I don’t know why I even hesitate to pick up a pen or set my fingers upon a keyboard.
I never regret it when I’m finished. Even if what I’ve written is total crap, there’s satisfaction in having put words on a page. A certain kind of alignment of the spirit in having successfully transformed the firing of neurons in my brain into something someone else can read. There’s a thrill in the possibility of setting off fireworks in someone else’s brain. Even if in the end what I’ve written is so terrible and unworthy of reading that I want to burn it, bury it and have a cow poop on it just so no one ever gets their hands on it, I’m still happy to have sat down and written.

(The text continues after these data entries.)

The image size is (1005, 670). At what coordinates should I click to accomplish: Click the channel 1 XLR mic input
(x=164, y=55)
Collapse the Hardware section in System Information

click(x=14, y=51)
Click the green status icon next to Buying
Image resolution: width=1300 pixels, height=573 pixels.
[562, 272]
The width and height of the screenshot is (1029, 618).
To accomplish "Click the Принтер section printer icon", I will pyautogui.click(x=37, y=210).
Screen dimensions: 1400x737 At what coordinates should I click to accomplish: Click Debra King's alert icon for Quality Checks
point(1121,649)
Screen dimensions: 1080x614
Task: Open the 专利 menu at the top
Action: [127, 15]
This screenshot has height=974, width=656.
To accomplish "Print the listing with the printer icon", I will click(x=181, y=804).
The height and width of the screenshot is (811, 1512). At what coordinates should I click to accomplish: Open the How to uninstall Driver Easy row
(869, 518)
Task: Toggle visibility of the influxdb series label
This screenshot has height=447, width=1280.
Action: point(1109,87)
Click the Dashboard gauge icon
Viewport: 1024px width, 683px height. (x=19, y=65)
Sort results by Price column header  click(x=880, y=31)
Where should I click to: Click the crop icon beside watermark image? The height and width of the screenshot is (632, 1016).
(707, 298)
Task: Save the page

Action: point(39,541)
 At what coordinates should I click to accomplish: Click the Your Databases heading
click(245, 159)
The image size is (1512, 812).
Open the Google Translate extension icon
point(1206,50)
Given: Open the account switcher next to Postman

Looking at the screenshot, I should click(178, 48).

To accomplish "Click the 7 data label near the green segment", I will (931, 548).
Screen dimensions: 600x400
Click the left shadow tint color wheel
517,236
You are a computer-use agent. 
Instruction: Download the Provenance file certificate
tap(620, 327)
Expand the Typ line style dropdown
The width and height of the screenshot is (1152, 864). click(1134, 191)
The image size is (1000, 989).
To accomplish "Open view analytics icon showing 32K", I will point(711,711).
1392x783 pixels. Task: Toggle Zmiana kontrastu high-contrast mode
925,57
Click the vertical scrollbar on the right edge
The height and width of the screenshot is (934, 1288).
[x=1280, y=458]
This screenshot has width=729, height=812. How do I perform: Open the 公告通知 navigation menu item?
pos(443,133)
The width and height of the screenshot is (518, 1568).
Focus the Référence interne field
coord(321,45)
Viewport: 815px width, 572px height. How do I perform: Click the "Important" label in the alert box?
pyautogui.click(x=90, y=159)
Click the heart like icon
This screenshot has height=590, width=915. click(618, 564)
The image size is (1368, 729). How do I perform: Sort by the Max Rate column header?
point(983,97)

There is always this arresting hesitation born of angst that takes hold when I’m about to sit down and write. Like if I pick up this pen the world might be set on fire, but not in a good way. Or if I click that first letter on the keyboard I might never be able to stop. Which in my opinion is not a bad way to die. In fact, it would be sort of awesome to be able to say I died whilst on a literary tirade, but also kind of a stumbling block to the other goals in my life if I died so prematurely. So there’s this hesitation to begin writing.
I do it anyway.
On good days.
On you’re going to sit your butt in this chair and write even if it is literally the last thing you do, days. On the world is a mystical place and you have to hurry up and get it down on paper, days. On the you’ve set this deadline for yourself and you’re going to meet it or you basically deserve to be dead, days. Notice how those days that smell like death came twice. They come a lot more often than the mystical ones.
But still, I write.
Once, I thought I could let the angst win out and watch my writing life evaporate on the pavement in front of me, like so much catapulted saliva. Slowly it swirled into the sky. I watched it with both eager anticipation and terror. Was this really happening? Was it working? Is all it takes some patient laziness? My small pond became a puddle, and it soon was small enough to fit in the palm of one hand.
it was gone.
Or so I thought.
I turned around and began walking away, ready to throw a party or surrender myself to the nearest volcano. To this day I don’t know which. Maybe both. In any case, something made me stop, turn around, and stoop real close to the ground. There on the pavement was a crack. And from that crack trembled a solitary drop of moisture, stubborn and hopeful. I crouched there squinting at it for a long time. Days, weeks, months. I was watching to see if it too would eventually join it’s brothers in the unforgiving sky, but it didn’t.
Or it wouldn’t.
I’m not sure which of these either.
All I know is that no matter how long I stared at it, that droplet did not fade away. And it was then that I knew in my gut that no matter how I long I watched, it would never go away. There was something deep beneath the ground ensuring its existence. Something annoying, and sure ,and as stubborn as me. It let me know that there was no amount of running or hiding or overwhelming ray of angst that would burn that droplet away.
Ever since then, I pick up the pen and set my fingers on the keyboard because I have to. Or at least I might as well. Anytime I get too anxious about what I’m doing with this writing thing or why, I just squint down at that familiar crack. Even if it’s too deep down at the bottom of the spring for me to see.